--- start AVAILABLE RECORDS ---

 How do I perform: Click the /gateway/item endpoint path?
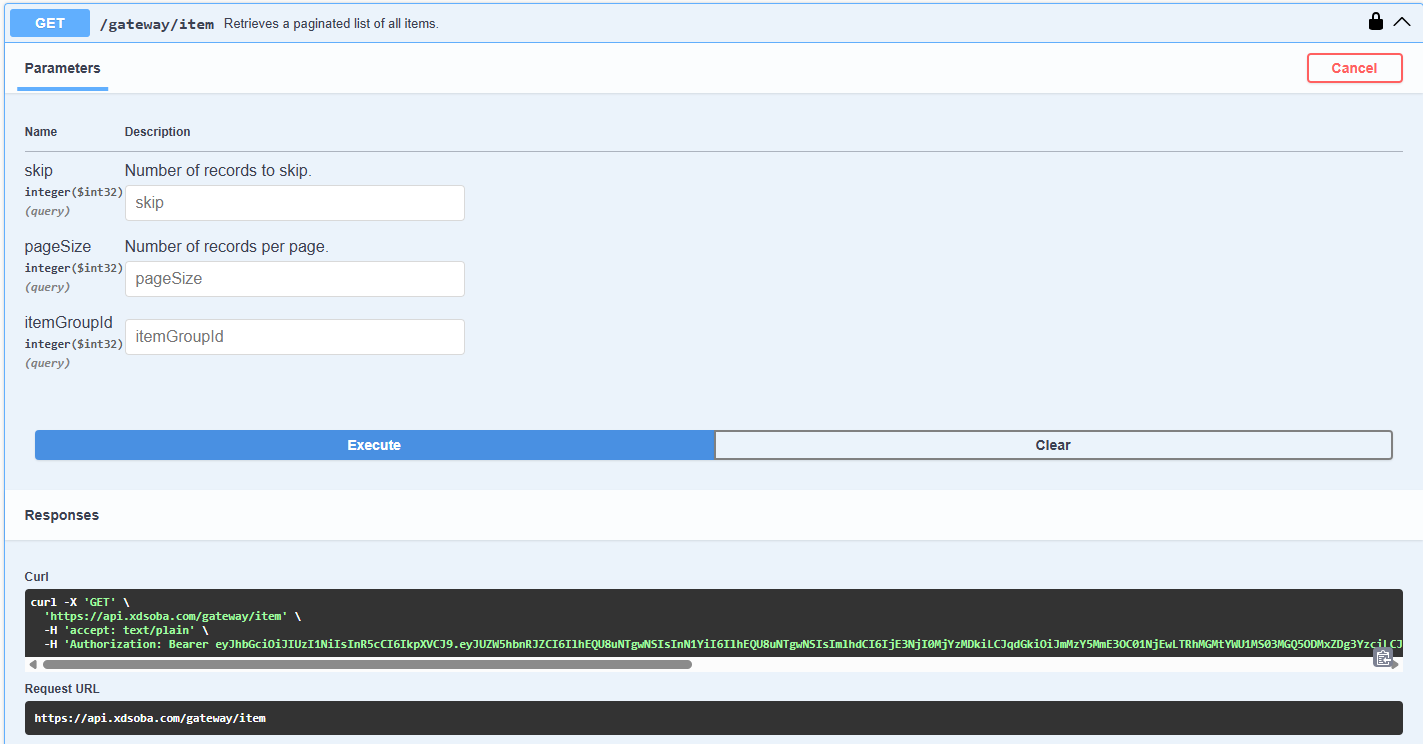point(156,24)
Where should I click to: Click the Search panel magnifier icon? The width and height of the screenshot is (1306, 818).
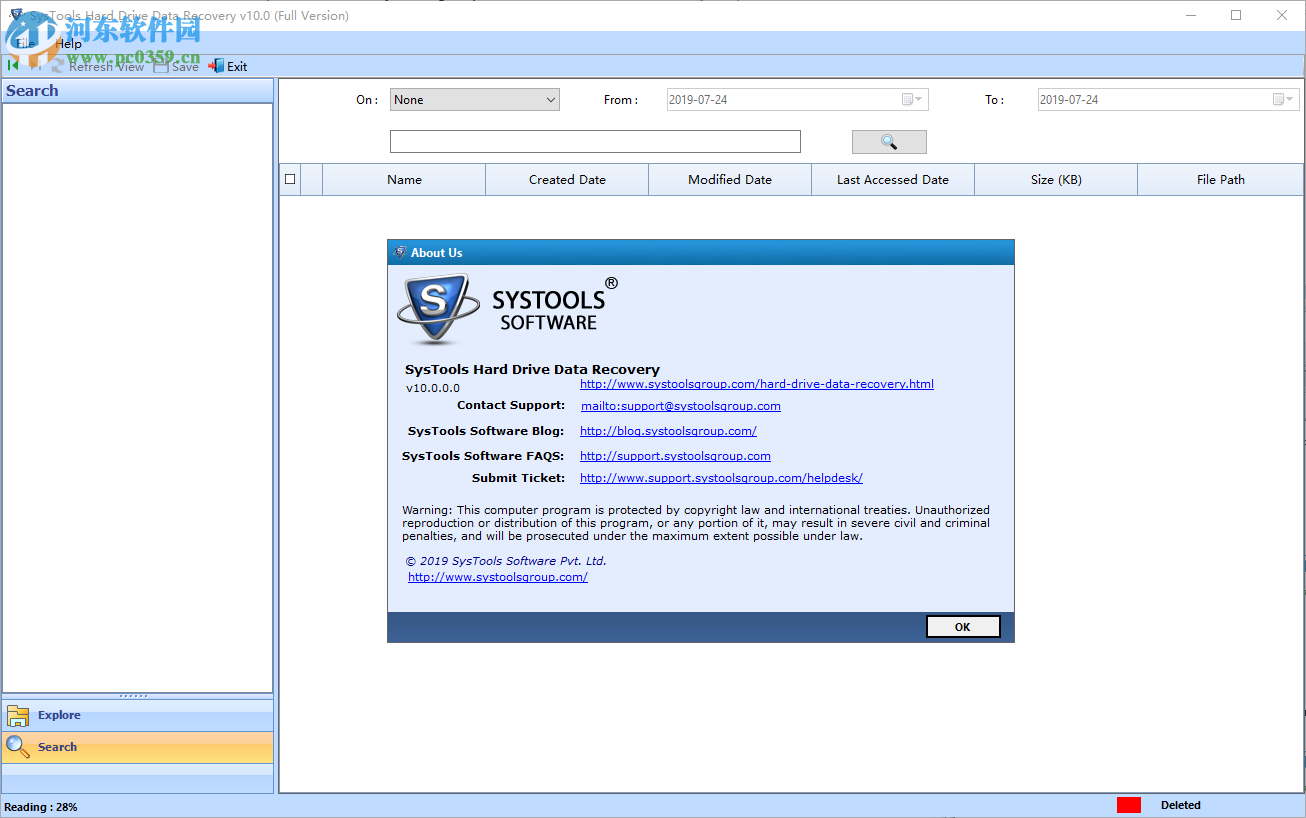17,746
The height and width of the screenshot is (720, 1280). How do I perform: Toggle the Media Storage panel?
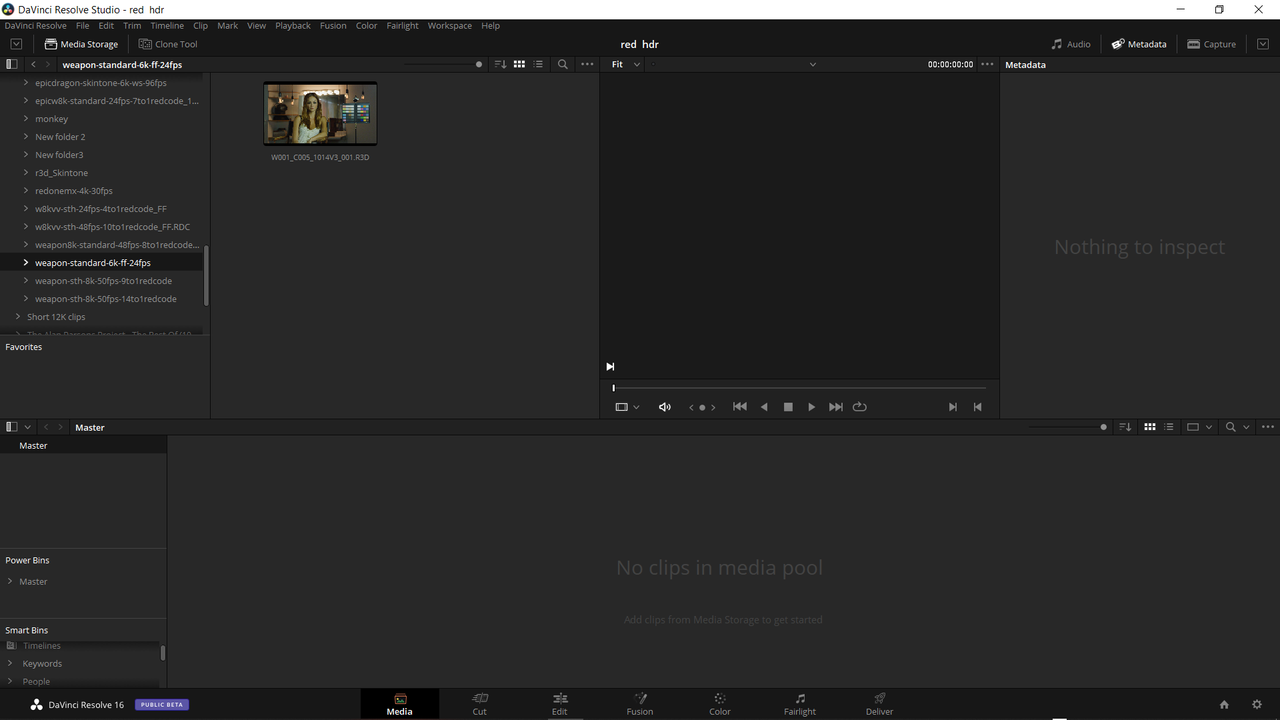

--- end AVAILABLE RECORDS ---

REQUEST: Put every row above into a numbered list with no blank lines, leaving out the pictures.

COMPLETED EXERCISE:
1.  How do I perform: Click the /gateway/item endpoint path?
2. point(156,24)
3. Where should I click to: Click the Search panel magnifier icon? The width and height of the screenshot is (1306, 818).
4. 17,746
5. The height and width of the screenshot is (720, 1280). How do I perform: Toggle the Media Storage panel?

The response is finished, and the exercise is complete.